Selon l’histoire littéraire, Le Tartuffe (1664) est une réponse cinglante de Molière aux critiques féroces des membres de la Compagnie du Saint-Sacrement qui firent grande querelle à sa pièce précédente de L’École des femmes (1662).

Depuis six ans déjà, l’auteur et metteur en scène forme avec ses acteurs la Troupe du Roy, une reconnaissance artistique prestigieuse, jalousée et enviée.

Cinq ans durant, la cabale se déchaîne sur Le Tartuffe, une brillante comédie satirique sur le fanatisme religieux et l’hypocrisie des faux dévots.

De tous temps, du XVII é siècle classique au XXI é siècle post-moderne, les tragédies des impostures religieuses et des fausses dévotions vont bon train, resurgissant sans cesse, qu’il s’agisse, pour mémoire, du massacre des Protestants à la Saint Barthélémy en1572 à Paris, ou bien des menaces actuelles de nos temps confus jusqu’aux mises à exécution des Djihadistes de Daesh de l’État islamique.

Un terrorisme en pleine expansion, sous couvert de religion, sévit sur le Sahel et l’Afrique subsaharienne, l’Afrique du Nord, le Moyen-Orient et la péninsule arabique.

La misère économique et sociale aidant, le monde recèle d’étranges croyants.
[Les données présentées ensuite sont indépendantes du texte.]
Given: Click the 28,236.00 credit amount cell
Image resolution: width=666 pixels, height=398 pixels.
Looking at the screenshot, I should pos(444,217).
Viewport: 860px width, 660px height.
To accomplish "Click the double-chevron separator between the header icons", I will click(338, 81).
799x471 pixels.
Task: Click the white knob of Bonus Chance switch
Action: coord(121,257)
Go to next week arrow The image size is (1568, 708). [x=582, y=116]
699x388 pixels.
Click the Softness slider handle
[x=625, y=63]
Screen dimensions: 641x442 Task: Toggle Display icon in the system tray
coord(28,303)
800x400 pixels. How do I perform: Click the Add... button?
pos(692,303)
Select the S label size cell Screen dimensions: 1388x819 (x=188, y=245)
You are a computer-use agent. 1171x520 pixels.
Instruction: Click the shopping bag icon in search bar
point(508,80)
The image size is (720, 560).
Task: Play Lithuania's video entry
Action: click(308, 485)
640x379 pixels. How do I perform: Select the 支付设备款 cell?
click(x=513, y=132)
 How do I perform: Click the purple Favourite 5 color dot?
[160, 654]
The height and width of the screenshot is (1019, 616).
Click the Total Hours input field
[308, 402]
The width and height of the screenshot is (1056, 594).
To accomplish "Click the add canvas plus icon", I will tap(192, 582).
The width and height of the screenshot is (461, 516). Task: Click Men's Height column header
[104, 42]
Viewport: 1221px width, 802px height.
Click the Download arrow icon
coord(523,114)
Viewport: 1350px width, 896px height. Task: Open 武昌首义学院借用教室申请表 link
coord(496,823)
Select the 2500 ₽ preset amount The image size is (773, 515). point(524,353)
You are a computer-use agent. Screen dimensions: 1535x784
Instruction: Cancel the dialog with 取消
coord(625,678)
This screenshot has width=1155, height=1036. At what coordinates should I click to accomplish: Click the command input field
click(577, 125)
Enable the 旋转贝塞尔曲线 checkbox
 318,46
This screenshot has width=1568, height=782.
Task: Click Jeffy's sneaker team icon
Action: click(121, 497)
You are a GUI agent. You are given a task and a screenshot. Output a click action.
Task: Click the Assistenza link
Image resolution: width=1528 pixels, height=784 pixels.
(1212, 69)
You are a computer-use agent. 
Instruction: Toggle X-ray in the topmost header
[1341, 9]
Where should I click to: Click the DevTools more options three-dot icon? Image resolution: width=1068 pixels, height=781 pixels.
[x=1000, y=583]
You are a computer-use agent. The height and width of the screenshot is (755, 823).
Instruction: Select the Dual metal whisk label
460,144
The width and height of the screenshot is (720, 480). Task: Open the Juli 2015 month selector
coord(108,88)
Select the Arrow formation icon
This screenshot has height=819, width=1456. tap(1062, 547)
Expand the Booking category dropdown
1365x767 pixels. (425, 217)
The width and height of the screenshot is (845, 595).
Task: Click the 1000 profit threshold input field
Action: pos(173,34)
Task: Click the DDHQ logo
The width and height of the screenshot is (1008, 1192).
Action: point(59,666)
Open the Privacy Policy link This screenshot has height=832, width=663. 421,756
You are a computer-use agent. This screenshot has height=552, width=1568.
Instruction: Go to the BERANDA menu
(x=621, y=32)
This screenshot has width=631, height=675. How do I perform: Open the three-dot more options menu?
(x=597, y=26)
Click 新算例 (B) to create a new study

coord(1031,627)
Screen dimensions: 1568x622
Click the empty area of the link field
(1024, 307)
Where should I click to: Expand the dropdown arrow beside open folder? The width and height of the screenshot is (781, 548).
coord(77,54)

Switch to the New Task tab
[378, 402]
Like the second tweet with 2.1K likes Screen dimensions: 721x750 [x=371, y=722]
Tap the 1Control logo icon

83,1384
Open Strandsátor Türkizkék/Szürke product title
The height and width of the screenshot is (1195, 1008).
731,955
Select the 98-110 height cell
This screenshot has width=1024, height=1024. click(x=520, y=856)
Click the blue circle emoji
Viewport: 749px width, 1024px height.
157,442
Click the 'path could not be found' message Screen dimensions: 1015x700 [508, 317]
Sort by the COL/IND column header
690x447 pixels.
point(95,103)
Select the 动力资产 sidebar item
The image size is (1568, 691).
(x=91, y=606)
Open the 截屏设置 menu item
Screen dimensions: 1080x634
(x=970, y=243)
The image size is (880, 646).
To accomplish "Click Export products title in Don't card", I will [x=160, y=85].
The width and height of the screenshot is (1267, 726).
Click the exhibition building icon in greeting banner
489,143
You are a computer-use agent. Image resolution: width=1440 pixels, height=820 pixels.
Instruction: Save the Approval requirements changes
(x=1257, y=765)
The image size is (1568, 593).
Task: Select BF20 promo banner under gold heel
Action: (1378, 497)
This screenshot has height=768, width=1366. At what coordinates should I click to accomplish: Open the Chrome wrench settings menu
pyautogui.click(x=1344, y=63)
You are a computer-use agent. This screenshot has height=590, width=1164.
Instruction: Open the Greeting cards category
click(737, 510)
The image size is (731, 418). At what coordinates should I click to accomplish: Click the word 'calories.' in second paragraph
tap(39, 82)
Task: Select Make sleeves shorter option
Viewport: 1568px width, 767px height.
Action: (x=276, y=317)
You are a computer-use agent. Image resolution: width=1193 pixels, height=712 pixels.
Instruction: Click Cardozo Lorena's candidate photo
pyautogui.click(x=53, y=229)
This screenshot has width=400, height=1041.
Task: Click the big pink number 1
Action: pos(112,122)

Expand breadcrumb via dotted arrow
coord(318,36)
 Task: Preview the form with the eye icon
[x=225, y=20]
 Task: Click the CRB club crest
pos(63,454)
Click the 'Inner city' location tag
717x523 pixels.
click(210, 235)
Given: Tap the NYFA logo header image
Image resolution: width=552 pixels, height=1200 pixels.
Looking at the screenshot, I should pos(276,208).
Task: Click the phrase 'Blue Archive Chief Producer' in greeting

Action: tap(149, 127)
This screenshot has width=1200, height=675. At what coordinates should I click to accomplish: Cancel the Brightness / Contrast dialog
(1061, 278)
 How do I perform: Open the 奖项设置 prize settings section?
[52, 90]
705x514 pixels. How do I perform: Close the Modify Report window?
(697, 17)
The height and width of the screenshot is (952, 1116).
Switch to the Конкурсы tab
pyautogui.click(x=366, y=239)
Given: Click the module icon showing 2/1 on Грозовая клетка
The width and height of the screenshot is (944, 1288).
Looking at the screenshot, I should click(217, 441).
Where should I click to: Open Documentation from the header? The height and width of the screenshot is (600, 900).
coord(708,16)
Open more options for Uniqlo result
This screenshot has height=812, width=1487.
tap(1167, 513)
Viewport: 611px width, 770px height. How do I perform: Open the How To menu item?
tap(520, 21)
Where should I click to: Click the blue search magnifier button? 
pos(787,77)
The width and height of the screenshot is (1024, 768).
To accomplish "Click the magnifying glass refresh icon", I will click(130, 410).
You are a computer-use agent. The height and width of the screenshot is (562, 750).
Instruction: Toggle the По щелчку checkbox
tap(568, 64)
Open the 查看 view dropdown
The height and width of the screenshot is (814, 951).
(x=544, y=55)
Galin Stoev n’a évidemment pas choisi de monter à travers son spectacle cet aspect sombre des réalités contemporaines quotidiennes.

Tartuffe reste une comédie dont le metteur en scène souligne avec bonne humeur et malice le jeu entre vérité et mensonge. Trois atmosphères sont mises en relief de manière ludique, « l’aspiration au sacré, celle du désir et celle de la conspiration ».

Le panache de la scénographie retient l’attention, une décoration intérieure entre la Cour de Versailles et l’appartement bobo, avec ses tableaux de maître remisés, ses miroirs immenses et dorés, ses ouvertures obliques et ses mises en perspective.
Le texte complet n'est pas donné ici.